Digital Content Connection
Digital Content Connection ensures that students, while engaged in online practice, work on targeted skills that will help them achieve their individual goals. Through various forms of data (Exit Tickets, formative/summative assessments, online learning programs, etc.), I identify the skills that each student needs to practice. I will often group my students into homogenous levels and assign them the same practice. Other times I assign my students individual lessons to meet their needs. Through this process, my students receive practice that is tailored to their needs, allowing them to master a skill before moving on to the next level of content.
CSI Time is an inquiry based strategy where students must solve a "math mystery" that introduces a concept that we will learn. They have until the end of the week to collaboratively (with their detective partner) discover the clues and work their way to the "criminall". In just 10 minutes, students have worked themselves into a frenzy to grapple with content they may not already know what to do with. This desire to problem solve pushes students during the lesson that follows to learn the skills they need to solve the mystery.

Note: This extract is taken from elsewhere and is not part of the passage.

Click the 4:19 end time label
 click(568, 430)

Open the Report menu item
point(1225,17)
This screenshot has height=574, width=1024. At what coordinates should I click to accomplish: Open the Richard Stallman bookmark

Before my students begin our system of rotations at the beginning of the year, I take time to make it very clear where they will go, what they will do, and what materials they will need. I also make sure to do frequent checks for understanding. Dedicating extra time to review Rotation Expectations at the beginning of the year helps to ensure that rotations will run smoothly throughout the year. Class tutors are also selected for each rotation. They walk around to support their peers who need help and even help to manage class behavior. Class tutors are given an iPad with access to our ClassDojo site, where they award "positive points" to students following expectations and "needs improvement points" to those who are not following expectations. Through explaining my expectations and leveraging the class tutor to reinforce these expectations, I ensure that my students are giving their best efforts during our rotations.
The basketball problem is a built in way to teach the students about rigor. At the beginning of the year, we discussed how math is like an onion. There are many layers and each one is more complex than the last. The "shot" is an opportunity to reward risk-taking and get the students really thinking about the most high-complexity questions that I can ask. For this reason, students are doubly invested in this part of class. One because they want to challenge themselves, and two because they want to get up there and take the shot.